UAE foreign aid, including humanitarian aid, has been more assertively directed by security concerns and political interests since the dawn of the so-called “Arab Spring” in 2011. This kind of orientation in foreign aid policy in the broader Arabian Gulf region (including the UAE, Saudi Arabia, Kuwait and Qatar) has indeed developed parallel to the global trend of securitization of foreign aid as a consequence of the prioritization of war on terrorism and homeland security in the Western world (Duffield 2014, Young 2017). UAE foreign aid with the aim of stabilizing favored regimes skyrocketed from 2011: to Egypt and Morocco against the threat of the political Islamist Muslim brotherhood, and to Yemen against the Sunni Al-Qaeda and the Iran-supported Shi’a Houthi rebels. When the Egyptian army toppled the elected government of the Muslim Brotherhood, Egypt received an enormous amount of aid from the UAE in support of the new government, which made the UAE foreign aid increase by 375 percent in 2013 (OECD 2013). In 2013, Egypt received 78.6 percent of the overall UAE foreign aid; though the Egyptian share declined to 72 percent and 40 percent in 2015 and 2016 respectively. The support was mainly development aid to boost the banking system and be used in health, education, housing and infrastructure (Al Mazeini 2017). However, Emirates Red Crescent and prominent charity organizations from the UAE continue to pursue humanitarian aid in Egypt (MFA&IC 2016).

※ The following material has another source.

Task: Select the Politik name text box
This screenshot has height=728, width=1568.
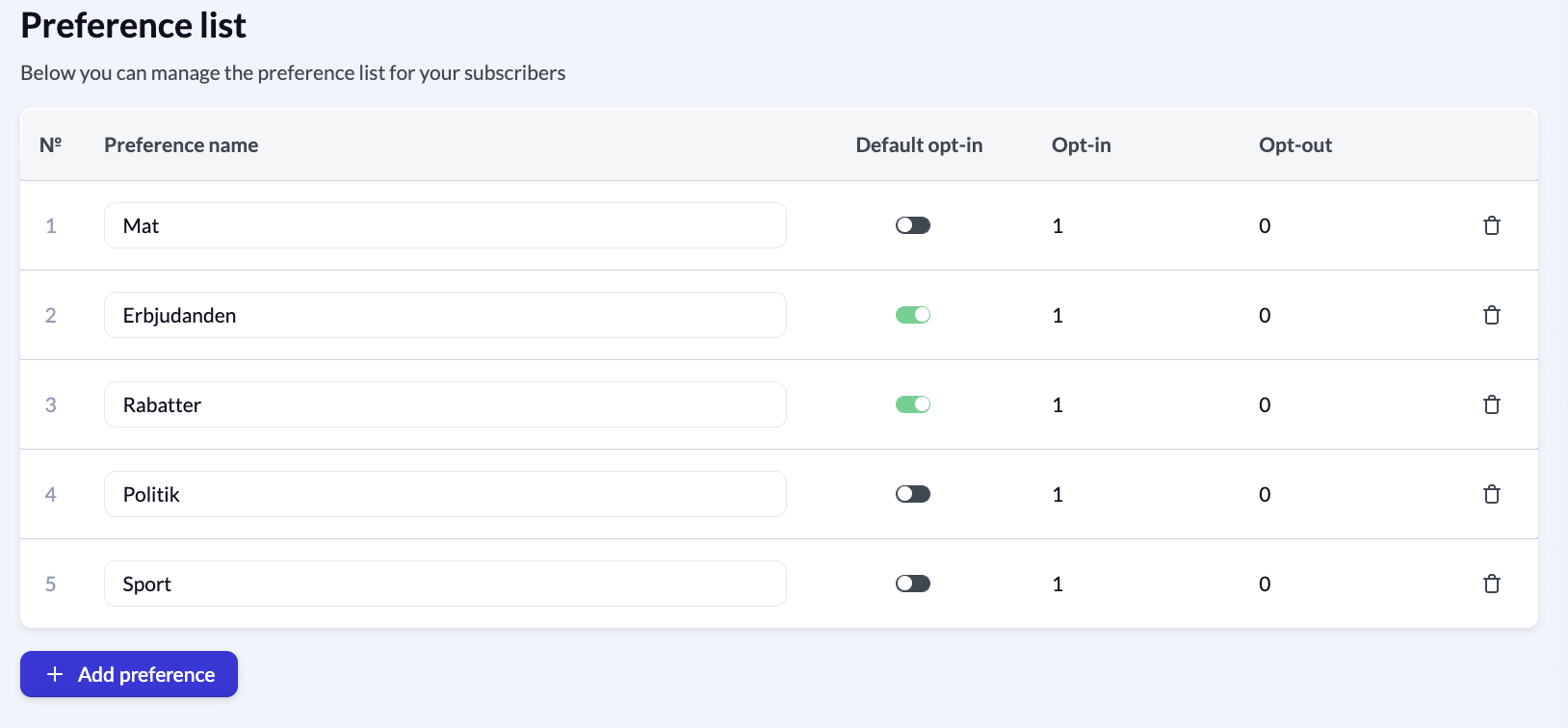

Since 2013, the largest chunk of UAE foreign assistance has been channeled (consecutively) to Egypt, Yemen, Sudan, Jordan and Morocco. Yemen receives the largest share of the UAE humanitarian aid, while in Jordan the aid focuses on development and humanitarian emergencies mainly targeting accommodation of Syrian refugees (MFA&IC 2016). As politically motivated development aid to Egypt declined since 2015, funds released have been channeled to East African countries like Sudan and Somalia, multilateral organizations and multi-country programs in the form of both development and humanitarian aid. In the meantime, the share of humanitarian aid within the overall UAE foreign aid has increased steadily: Yemen (75 percent), Jordan (3 percent) and Syria (4 percent) received about 82 percent of the UAE humanitarian aid in 2018 according to the last foreign aid report published by the UAE Ministry of Foreign Affairs and International Cooperation (MFA&IC 2018).

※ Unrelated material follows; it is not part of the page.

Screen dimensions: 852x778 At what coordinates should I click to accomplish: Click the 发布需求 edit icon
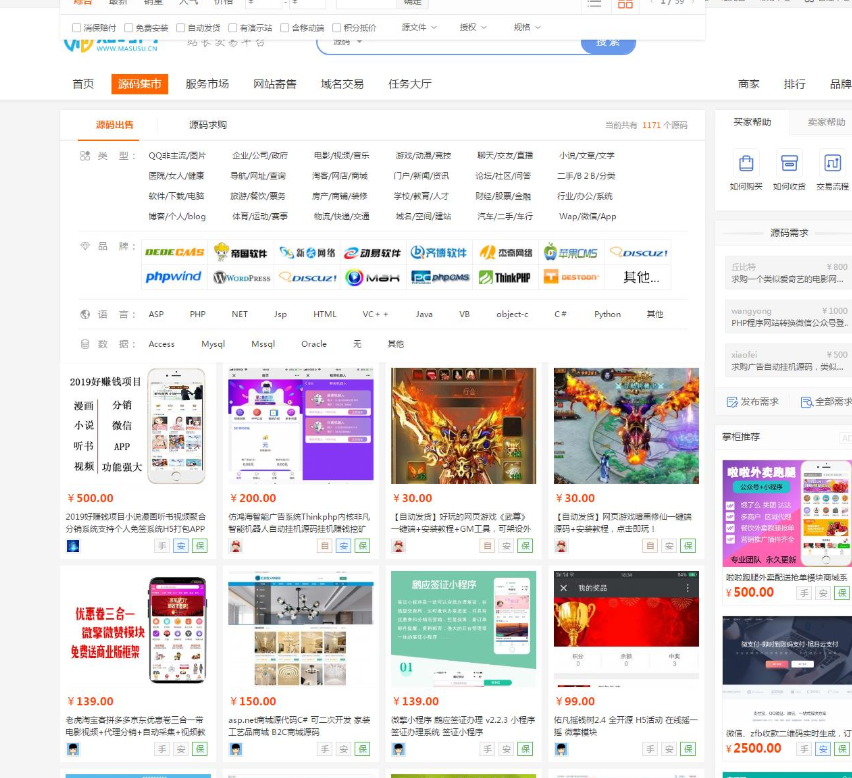tap(731, 402)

For relatively stable countries where the UAE has been trying to combat the threat of Muslim Brotherhood, like Egypt and Morocco, UAE foreign aid has been predominately in the form of development aid since 2011. In failed or fragile states, like Yemen, Libya and Somalia, UAE development aid has been coupled with military interventions and significant amounts of humanitarian aid. Yemen has received one of the largest chunks of UAE humanitarian aid for decades and has been the top UAE humanitarian aid receiver since 2009. In 2015, 100 percent of the UAE foreign aid to Libya was in the form of humanitarian aid and emergency relief (MFA&IC 2016). Somalia has geo-strategic importance for UAE economic interests in the seas around the Gulf of Aden and thus has been the second largest beneficiary of UAE humanitarian aid in Africa (after Libya) since 2014.

The UAE is generous in dispensing humanitarian aid to countries, especially to those regions controlled by the allies, where the UAE army has been engaged. The UAE humanitarian aid to Yemen, for example, aims to contribute to the stabilization efforts in territories controlled by the foreign armed coalition forces including the UAE army. The development aid from the UAE to Yemen aims to strengthen the infrastructure in the same areas where the UAE has economic interests and strategic investments. The UAE skillfully uses humanitarian as well as development aid to consolidate its image as a resourceful friendly power in the eyes of the political allies and their civilian constituency; Al Mezaini (2017: 237) calls this “winning the hearts of the Yemeni people”.      

The limits of multilateralism in humanitarian aid and assistance

The UAE mainly relies on its government entities and Emirati foundations in providing emergency relief and conducting humanitarian assistance projects on the ground in conflict and disaster. Along with the other humanitarian donor states in the Arabian Gulf, it has been criticized in the Western academic and policy circles for keeping a distance from multilateral organizations dominated by traditional Western donors and for challenging the Western norms and practices of the international humanitarian regime (Young 2017). Although commitment to multilateralism seems to be limited, since the 2000s, the UAE government has shown increased levels of engagement with the Western governments, the UN and other multilateral organizations.  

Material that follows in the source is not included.